Peter van de Plas asked:

Q: What about fluorescent markers. How many fluorescent molecules have to
be in close proximity of each other to generate a signal in the microscope?

Histonetters:

This is not an easy question, particularly when you are referring to a 
fluorophore that has been covalently bound to a secondary detection reagent, 
which in turn has been used to detect an antigen located in some ill-defined 
microenvironment in the tissue.

First, it will depend on the fluorophore.  Not all fluorphores are created 
equal.  For instance, fluorescein is a particularly good fluorophore.  
However, even fluorescein has its problems (see below).

Secondly, the amino acids in the secondary reagent tend to quench the 
fluorescence of the attached fluorophore, particularly the aromatic residues.  
The amino acid residues near the site of attachment of the fluorophore will 
strongly influence the amount of fluorescence.

Thirdly, fluorophores in close proximity self-quench.  So the fluorescence of 
two fluorophores in close proximity is less than that of two isolated 
fluorophores.  If you put more than 2-3 fluorophores on an antibody, 
self-quenching becomes a real problem.

Fluorescent bleaching is also a problem.  Again, this problem varies from 
fluorophore to fluorophore.  Fluorescein is notorious for photobleaching.
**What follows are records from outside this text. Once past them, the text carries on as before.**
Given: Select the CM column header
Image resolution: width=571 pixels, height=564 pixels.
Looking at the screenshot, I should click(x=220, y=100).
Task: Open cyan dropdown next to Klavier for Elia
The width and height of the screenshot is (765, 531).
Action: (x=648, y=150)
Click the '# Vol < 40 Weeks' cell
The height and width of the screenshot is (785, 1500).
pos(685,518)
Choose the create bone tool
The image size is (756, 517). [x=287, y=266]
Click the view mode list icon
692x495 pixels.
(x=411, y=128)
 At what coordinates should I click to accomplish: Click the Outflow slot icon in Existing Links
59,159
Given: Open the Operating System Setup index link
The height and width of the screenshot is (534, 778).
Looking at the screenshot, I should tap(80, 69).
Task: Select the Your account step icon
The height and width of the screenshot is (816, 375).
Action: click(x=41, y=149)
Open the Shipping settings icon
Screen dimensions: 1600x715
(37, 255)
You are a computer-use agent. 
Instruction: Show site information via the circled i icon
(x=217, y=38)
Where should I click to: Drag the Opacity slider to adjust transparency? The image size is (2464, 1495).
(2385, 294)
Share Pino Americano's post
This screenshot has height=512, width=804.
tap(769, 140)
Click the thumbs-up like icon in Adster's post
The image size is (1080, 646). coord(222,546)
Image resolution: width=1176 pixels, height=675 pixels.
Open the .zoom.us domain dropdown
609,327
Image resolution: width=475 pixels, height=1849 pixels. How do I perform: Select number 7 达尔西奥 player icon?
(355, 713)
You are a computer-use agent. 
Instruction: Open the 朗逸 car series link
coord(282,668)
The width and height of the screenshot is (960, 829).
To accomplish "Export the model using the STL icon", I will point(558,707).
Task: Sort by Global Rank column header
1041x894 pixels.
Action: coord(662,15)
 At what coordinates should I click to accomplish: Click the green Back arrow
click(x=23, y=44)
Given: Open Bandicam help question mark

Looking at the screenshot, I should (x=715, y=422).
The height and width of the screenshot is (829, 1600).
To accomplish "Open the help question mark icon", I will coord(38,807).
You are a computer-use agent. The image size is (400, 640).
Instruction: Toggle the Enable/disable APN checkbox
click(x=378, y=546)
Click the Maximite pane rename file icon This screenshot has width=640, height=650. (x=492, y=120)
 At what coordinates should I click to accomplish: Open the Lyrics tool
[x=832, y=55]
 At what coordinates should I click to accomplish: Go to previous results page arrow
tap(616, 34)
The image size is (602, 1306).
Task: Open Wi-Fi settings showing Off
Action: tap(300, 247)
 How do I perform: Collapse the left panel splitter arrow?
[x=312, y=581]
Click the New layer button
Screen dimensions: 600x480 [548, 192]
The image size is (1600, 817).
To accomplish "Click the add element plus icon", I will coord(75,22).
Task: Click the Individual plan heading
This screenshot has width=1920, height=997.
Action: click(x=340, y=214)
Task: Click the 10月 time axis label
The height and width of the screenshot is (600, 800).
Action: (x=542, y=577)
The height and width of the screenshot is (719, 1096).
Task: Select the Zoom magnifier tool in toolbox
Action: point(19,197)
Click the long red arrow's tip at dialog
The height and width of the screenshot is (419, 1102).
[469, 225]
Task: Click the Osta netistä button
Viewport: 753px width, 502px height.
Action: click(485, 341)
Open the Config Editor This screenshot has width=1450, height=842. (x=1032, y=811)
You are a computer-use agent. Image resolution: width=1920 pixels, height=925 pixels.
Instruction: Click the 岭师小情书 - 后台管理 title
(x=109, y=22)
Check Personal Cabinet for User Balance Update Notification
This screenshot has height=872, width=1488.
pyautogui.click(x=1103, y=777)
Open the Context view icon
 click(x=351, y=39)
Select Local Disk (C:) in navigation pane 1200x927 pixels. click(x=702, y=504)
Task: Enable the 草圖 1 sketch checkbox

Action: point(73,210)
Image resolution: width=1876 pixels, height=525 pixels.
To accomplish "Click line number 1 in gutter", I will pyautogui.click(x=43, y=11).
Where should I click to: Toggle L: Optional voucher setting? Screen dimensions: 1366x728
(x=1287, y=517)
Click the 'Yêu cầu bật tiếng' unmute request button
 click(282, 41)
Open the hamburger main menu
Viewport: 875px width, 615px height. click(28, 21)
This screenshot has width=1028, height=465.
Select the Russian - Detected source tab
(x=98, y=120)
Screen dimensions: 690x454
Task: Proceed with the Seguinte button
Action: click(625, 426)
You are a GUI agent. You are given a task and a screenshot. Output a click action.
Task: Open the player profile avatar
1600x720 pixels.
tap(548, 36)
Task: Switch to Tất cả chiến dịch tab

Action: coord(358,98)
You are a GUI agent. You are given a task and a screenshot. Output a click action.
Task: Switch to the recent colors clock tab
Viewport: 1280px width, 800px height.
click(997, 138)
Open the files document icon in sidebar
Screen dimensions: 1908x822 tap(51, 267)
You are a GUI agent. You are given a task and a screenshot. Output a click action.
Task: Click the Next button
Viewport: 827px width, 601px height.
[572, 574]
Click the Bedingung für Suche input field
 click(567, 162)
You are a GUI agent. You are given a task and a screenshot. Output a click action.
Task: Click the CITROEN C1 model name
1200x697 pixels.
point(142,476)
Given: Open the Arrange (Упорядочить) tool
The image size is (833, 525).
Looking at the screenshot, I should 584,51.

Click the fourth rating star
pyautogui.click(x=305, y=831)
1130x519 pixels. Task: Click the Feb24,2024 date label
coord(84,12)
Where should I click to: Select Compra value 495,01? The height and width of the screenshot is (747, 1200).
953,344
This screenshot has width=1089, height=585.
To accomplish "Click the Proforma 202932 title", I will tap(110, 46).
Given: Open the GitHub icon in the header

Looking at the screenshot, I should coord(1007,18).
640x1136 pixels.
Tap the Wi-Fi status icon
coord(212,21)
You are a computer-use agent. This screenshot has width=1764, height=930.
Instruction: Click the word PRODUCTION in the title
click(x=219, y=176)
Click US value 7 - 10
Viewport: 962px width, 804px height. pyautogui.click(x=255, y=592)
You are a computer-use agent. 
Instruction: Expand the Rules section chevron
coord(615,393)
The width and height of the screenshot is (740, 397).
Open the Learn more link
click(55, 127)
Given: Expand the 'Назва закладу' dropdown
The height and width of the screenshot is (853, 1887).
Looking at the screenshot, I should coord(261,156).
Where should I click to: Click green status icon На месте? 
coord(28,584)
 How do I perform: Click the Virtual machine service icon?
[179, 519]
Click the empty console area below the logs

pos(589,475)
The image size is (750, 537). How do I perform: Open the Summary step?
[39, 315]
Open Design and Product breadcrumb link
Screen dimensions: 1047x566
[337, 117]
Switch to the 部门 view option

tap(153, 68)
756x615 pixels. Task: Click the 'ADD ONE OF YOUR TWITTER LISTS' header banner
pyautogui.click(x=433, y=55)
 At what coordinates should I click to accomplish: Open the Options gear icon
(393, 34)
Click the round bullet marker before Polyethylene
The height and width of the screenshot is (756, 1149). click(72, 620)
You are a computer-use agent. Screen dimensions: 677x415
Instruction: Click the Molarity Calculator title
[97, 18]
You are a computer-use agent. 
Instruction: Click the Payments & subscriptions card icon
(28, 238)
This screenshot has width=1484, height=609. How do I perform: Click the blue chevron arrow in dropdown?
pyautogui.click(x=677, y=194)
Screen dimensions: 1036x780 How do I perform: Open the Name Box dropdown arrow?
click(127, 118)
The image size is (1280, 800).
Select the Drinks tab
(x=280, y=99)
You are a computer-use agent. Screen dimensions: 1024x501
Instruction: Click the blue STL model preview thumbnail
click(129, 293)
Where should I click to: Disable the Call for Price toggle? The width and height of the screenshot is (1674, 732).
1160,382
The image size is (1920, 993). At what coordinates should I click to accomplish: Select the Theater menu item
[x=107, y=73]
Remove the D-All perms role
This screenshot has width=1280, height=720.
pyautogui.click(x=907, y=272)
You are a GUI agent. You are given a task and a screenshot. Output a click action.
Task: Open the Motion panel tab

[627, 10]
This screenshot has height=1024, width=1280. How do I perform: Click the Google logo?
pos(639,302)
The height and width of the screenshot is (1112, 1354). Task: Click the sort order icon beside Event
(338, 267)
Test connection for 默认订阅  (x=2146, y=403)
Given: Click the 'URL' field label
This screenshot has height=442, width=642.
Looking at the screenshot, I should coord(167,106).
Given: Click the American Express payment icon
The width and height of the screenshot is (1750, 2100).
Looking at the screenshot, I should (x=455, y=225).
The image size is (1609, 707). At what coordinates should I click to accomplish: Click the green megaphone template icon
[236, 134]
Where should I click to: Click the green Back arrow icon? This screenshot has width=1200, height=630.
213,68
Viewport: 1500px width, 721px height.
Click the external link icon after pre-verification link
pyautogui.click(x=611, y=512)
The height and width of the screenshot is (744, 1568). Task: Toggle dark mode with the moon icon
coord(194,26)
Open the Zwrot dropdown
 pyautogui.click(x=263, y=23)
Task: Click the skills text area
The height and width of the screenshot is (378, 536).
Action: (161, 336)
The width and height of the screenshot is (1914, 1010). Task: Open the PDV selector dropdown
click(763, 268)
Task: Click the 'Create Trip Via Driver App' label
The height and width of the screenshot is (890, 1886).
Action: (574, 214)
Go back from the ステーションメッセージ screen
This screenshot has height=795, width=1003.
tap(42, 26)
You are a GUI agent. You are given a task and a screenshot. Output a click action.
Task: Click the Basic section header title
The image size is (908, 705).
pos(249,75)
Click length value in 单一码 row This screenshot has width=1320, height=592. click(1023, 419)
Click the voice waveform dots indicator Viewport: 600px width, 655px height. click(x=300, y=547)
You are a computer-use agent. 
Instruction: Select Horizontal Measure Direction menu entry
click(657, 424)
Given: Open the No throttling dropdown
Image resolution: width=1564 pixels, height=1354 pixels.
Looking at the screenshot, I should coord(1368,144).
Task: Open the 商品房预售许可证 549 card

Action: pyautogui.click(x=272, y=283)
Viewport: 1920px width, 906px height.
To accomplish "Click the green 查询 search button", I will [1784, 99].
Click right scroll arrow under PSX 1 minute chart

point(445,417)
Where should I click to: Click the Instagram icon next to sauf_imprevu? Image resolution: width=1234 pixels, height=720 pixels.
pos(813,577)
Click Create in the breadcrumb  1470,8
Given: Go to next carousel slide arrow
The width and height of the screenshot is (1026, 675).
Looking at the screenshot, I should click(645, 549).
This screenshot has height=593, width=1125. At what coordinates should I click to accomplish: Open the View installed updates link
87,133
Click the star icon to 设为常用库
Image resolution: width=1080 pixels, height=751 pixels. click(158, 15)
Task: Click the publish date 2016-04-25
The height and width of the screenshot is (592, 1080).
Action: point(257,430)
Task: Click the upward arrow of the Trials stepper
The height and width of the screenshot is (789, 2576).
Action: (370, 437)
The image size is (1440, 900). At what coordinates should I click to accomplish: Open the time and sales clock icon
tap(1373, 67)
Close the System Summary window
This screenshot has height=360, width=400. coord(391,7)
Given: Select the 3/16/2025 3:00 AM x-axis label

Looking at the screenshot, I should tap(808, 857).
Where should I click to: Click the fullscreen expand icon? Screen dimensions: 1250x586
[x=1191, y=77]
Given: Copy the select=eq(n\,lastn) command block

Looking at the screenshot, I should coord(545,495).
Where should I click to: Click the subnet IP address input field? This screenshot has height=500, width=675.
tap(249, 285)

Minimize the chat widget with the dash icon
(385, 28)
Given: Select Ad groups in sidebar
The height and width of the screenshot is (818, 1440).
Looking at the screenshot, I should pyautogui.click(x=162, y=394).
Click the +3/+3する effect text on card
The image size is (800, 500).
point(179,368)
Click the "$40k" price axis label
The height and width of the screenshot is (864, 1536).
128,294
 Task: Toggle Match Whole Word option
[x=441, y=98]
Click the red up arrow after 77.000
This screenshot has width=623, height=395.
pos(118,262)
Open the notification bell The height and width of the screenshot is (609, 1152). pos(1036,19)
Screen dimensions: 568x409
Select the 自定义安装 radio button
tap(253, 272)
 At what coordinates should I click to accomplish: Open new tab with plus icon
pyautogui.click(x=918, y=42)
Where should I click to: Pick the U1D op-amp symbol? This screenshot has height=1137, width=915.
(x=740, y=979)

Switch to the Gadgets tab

The microenvironment also plays a large role in the quantity and quality of 
the fluorescent signal.  For instance, fluorescein's fluorescence is pH 
dependent.  At pH of 8 or above, fluorescein is about 10 times more 
fluorescent than at neuutral pH (don't use PBS to mount your 
fluorescein-labeled samples!).  BODIPY provides another example. This 
fluorophore is quite photostable in a lipophilic environment, but bleaches 
like crazy in an aqueous environment.  So a BODIPY-labeled secondary reagent 
is useful only if the antigen being detected is buried within a lipophilic 
milieu.

Enough babble.

Karen in Oregon